**Exercise directions:** Among the lines below, tally those holding the string "Analytics" and give the total only.

*** Data for review ***

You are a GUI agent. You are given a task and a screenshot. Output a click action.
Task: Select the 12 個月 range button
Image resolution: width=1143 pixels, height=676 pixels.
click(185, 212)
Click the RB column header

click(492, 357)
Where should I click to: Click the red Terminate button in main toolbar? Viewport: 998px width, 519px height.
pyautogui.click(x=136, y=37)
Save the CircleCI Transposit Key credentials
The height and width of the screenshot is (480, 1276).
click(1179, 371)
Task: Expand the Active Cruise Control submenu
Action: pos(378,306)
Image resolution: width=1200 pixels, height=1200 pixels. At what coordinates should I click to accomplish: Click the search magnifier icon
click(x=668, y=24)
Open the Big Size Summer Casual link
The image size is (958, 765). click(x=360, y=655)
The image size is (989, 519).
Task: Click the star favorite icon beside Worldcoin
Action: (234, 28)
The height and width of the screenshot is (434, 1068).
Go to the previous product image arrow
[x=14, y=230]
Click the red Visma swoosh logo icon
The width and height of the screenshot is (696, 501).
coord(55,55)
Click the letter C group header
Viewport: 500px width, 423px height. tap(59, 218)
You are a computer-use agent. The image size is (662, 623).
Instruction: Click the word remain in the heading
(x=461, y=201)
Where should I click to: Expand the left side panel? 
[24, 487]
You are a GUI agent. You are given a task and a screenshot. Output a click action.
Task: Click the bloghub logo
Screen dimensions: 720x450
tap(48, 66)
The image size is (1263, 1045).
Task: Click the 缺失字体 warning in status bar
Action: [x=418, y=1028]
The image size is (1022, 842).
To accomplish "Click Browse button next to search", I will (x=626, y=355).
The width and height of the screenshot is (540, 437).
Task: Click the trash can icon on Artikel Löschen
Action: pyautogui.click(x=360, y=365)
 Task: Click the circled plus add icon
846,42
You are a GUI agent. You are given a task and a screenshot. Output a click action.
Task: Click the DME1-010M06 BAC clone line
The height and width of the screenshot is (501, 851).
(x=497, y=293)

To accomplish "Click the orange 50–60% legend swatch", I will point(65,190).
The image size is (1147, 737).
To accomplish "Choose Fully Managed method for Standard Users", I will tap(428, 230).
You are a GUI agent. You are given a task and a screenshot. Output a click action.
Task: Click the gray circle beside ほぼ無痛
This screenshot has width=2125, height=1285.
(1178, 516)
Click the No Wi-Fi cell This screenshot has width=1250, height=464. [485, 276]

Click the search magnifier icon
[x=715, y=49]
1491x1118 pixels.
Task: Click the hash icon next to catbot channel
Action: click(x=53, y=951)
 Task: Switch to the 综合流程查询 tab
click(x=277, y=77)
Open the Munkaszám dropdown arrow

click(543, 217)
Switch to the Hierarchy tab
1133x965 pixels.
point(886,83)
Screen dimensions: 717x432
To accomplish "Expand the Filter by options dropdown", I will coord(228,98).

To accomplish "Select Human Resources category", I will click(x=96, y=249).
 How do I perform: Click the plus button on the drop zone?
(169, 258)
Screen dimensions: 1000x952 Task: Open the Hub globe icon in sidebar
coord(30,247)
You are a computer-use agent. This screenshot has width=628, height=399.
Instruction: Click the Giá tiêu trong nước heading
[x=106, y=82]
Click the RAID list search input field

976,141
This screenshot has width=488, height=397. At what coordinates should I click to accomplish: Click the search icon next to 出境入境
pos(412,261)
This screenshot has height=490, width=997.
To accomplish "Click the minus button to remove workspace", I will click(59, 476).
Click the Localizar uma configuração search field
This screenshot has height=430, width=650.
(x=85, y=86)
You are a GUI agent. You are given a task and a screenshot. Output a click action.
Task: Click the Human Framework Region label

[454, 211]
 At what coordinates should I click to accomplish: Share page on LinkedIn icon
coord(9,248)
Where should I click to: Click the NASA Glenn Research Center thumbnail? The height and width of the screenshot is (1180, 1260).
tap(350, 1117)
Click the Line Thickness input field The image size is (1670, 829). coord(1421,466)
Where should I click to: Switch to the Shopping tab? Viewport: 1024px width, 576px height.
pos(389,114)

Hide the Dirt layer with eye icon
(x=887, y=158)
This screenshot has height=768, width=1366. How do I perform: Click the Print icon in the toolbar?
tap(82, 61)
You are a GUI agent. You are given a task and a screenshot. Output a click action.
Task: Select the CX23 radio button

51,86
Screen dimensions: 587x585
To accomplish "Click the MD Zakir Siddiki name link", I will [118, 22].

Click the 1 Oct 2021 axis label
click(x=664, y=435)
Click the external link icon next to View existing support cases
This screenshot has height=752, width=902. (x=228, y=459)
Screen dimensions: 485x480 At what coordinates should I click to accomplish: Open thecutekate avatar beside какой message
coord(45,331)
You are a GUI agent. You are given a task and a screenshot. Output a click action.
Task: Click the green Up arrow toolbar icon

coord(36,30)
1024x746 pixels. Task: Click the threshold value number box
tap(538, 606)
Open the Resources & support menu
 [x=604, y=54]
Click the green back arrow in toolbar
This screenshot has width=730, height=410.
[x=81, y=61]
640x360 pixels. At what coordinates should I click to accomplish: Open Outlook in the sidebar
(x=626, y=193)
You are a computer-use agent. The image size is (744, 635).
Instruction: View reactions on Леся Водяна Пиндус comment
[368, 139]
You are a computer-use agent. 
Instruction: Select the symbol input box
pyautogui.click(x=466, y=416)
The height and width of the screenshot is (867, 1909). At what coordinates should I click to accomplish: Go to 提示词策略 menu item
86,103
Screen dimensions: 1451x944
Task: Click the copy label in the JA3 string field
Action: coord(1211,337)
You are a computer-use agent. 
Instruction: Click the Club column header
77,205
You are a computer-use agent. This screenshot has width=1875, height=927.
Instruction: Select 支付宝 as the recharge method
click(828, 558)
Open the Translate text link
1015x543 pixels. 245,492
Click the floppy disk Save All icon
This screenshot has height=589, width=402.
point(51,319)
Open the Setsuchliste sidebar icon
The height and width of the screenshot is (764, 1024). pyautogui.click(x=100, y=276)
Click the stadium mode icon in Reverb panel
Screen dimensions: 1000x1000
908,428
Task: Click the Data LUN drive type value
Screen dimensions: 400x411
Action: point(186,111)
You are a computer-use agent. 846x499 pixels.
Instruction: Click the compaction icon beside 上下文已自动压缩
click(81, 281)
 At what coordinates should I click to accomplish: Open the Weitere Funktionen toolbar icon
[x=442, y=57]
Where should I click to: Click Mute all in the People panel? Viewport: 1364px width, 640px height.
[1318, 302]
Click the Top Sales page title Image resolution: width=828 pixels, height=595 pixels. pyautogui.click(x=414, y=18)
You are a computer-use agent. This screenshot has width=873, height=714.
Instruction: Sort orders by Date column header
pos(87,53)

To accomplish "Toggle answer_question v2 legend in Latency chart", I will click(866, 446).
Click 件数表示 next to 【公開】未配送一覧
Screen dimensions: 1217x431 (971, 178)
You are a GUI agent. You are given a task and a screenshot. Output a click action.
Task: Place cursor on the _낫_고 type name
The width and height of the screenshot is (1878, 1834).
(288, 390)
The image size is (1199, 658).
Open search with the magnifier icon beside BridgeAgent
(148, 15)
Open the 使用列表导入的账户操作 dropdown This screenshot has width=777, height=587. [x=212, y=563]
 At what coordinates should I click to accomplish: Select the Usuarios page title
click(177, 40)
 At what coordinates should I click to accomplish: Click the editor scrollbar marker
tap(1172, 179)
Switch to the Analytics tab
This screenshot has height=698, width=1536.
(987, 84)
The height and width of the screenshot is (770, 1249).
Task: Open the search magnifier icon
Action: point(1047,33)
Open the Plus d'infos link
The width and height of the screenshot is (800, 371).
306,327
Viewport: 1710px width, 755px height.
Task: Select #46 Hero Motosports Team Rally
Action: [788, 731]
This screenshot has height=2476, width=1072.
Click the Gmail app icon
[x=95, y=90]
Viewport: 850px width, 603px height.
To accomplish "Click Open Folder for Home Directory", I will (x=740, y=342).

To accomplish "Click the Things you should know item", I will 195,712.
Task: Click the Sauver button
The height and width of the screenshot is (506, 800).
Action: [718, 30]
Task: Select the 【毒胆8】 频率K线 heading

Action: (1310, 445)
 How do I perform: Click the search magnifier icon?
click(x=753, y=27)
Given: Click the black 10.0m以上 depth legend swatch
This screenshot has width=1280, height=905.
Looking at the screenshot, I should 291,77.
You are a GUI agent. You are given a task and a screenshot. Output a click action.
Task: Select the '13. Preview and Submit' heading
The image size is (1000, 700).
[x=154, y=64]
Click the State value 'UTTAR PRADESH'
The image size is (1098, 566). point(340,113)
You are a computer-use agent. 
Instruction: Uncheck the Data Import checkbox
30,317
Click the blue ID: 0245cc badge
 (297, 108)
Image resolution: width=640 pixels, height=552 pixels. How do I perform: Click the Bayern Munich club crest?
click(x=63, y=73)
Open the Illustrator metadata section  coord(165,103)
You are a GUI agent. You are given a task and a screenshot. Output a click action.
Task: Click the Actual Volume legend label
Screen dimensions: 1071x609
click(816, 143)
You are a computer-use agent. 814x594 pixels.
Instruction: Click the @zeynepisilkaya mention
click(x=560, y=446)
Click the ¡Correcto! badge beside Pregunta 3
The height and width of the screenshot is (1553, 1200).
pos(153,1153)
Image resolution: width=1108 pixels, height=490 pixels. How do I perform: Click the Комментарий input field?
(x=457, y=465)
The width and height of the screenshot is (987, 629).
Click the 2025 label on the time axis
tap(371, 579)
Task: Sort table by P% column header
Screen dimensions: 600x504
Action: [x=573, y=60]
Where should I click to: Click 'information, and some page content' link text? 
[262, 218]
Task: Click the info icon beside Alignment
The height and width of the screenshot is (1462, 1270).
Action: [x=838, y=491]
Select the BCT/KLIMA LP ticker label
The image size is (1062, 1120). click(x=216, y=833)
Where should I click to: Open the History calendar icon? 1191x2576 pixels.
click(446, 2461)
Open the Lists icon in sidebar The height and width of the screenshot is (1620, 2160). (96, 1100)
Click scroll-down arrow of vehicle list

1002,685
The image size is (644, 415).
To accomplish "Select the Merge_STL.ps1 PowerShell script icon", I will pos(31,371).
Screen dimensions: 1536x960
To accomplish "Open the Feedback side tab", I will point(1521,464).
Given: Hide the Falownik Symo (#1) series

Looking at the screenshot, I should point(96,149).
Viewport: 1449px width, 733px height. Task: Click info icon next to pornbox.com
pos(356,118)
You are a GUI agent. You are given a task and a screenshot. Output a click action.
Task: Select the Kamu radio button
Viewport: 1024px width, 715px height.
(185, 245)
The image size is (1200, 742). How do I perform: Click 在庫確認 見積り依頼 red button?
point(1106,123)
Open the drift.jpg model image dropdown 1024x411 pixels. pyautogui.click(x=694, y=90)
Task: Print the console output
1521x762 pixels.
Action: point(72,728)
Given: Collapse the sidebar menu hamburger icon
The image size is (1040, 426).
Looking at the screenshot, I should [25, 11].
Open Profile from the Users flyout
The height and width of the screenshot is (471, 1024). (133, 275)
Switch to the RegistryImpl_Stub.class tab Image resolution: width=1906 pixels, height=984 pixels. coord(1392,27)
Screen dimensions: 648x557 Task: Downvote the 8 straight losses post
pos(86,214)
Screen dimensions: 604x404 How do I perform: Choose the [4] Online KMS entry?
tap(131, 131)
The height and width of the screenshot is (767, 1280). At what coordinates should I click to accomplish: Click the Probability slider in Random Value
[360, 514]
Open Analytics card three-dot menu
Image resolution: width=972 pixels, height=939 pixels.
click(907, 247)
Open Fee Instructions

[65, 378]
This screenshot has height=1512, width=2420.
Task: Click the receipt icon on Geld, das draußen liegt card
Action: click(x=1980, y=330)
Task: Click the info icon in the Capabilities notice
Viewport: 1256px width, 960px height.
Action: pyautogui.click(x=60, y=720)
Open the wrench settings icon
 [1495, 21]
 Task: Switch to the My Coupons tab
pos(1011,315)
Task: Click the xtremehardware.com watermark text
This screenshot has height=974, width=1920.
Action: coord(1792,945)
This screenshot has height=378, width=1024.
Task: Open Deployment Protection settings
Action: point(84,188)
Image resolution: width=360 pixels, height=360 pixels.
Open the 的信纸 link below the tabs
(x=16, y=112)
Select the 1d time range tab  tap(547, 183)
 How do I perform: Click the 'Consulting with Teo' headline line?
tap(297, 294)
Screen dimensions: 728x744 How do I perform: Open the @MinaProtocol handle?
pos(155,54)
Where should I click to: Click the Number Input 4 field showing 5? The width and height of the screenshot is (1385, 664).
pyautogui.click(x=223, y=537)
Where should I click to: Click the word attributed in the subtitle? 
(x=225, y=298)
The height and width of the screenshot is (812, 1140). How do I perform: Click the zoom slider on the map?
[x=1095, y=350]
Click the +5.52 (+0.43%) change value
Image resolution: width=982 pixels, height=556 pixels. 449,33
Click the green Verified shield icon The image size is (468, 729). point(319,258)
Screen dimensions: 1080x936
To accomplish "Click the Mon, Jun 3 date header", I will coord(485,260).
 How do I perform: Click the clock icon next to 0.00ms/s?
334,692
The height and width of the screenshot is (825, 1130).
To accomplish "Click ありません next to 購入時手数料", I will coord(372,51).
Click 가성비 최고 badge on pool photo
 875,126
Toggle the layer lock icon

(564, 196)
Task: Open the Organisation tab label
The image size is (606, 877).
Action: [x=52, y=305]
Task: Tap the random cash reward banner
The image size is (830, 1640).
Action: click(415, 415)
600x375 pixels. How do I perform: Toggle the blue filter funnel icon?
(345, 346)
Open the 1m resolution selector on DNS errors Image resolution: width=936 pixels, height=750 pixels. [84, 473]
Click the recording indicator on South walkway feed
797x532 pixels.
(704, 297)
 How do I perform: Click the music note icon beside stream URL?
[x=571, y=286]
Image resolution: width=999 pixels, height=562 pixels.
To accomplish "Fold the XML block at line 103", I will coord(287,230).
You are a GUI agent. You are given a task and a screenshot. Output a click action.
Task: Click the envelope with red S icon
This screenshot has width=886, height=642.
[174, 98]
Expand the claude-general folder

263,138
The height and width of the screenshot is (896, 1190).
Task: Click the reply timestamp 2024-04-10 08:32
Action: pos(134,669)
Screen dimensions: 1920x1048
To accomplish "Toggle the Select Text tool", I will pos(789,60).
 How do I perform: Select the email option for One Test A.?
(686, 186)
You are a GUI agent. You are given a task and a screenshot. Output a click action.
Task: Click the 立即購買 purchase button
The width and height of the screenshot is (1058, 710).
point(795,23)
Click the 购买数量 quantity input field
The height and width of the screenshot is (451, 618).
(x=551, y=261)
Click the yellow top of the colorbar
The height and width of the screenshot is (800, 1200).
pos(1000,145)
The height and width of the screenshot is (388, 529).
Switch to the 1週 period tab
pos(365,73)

***

**Answer box:** 2